Table 1 Flow cytometry analysis data, before ocrelizumab initiation and after 1 year of therapy

Discussion

Here, we reported the first case of infective pericarditis following ocrelizumab therapy.

In 2017, ocrelizumab was approved for the treatment of both relapsing and primary progressive multiple sclerosis [3].

A systematic review including 78 records (4 randomized controlled trials (RCTs), 4 open-label trials, 29 observational studies, 27 case reports, and 14 complementary studies) reported a higher risk of infections in ocrelizumab-exposed patients compared to those treated with beta interferon, including urinary-related, respiratory-related, herpes-related infections, nasopharyngitis, and rhinitis [4]. Recently, a case of bacterial endocarditis was described in a RRMS patient after three cycles of ocrelizumab; moreover, a case of fatal enterovirus-related myocarditis has been reported after eleven cycles of rituximab [5]. However, to our knowledge, no cases of pericarditis have been documented after infusion with anti-CD20 therapies in MS subjects.

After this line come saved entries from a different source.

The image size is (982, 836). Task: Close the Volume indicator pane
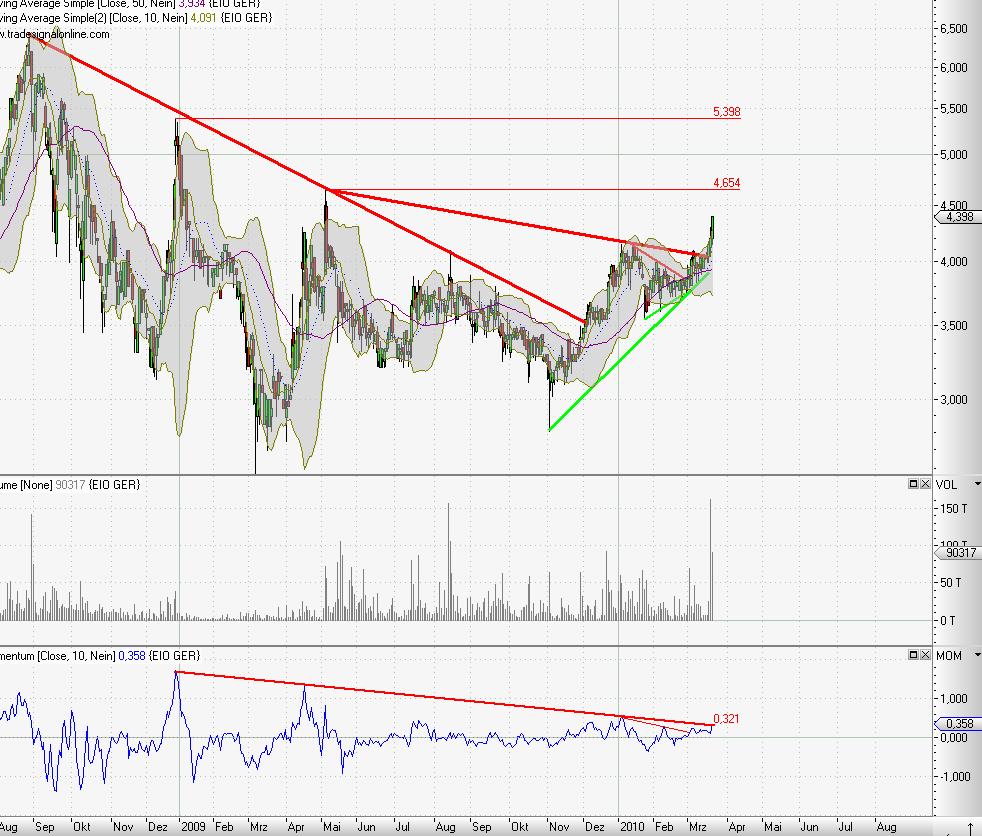tap(925, 484)
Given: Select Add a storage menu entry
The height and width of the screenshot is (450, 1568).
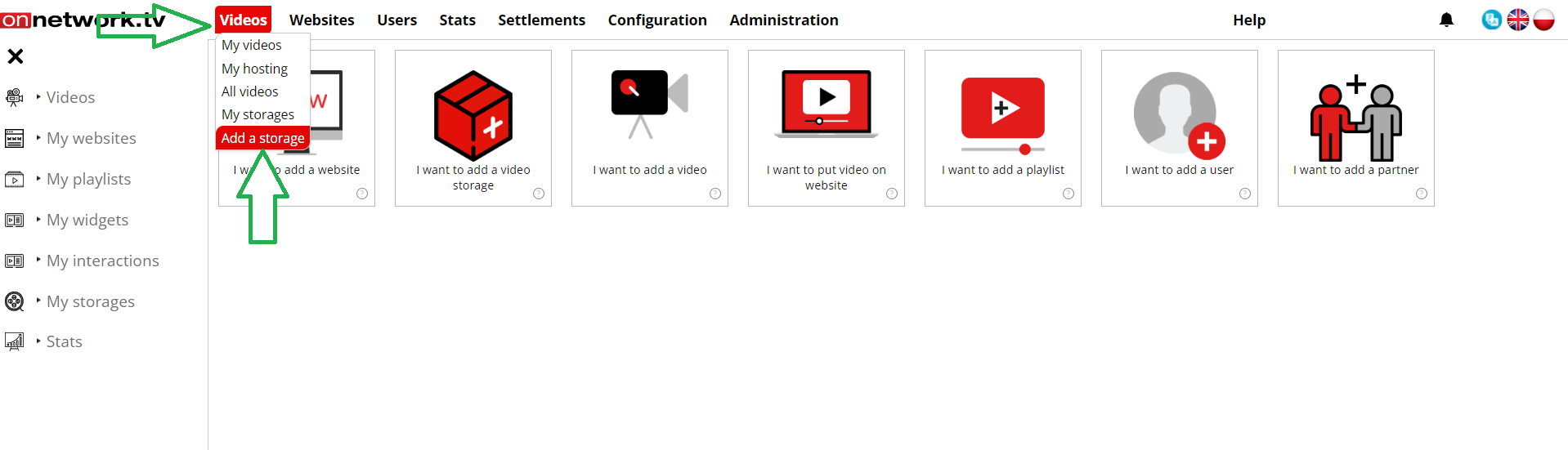Looking at the screenshot, I should (x=262, y=138).
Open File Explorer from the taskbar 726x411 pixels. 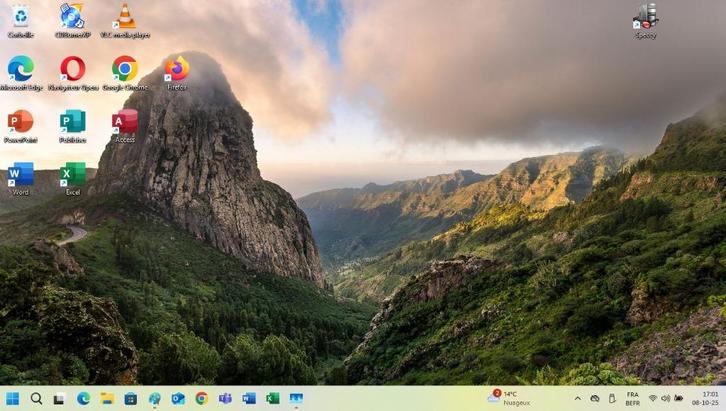(107, 398)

Nabati and colleagues reported a rare case of pericarditis in a non-Hodgkin’s lymphoma patient who received R-CHOP (cyclophosphamide, hydroxydaunorubicin, Oncovin®, and prednisone or prednisolone, combined with the monoclonal antibody rituximab) chemotherapy. Therefore, it is reasonable to hypothesize that the increased risk of pericarditis may be due to either the treatment with anti-CD20 monoclonal antibodies or to the combination of anti-CD20 monoclonal antibodies with steroids [6].

Cases of infectious pericarditis have also been described in rheumatologic diseases, occurring after exposure to rituximab [7].

The diagnosis of pericarditis is clinical and instrumental [8]. Two of the following criteria are required: (i) sharp pain in the chest that improves when leaning forward and in the sitting position; (ii) pericardial friction rub on auscultation; (iii) typical changes on the electrocardiogram (EKG); and (iv) pericardial effusion. Our patient presented with sharp chest pain, pericardial effusion at echocardiogram, and detection of high title of DNA copies of Adenovirus, confirming the diagnosis of viral pericarditis. Moreover, she had no history or familiarity of heart disease or previous trauma that might have predisposed to the development of pericarditis.

In conclusion, we report the first case of infective (viral) pericarditis in a patient under ocrelizumab treatment. Although viral pericarditis is an unusual complication associated with anti CD20 therapy, clinicians should be aware of these rare but potentially severe conditions and consider rapid cardiologic evaluation in patients with chest pain, t fever, and laboratory findings of systemic inflammation.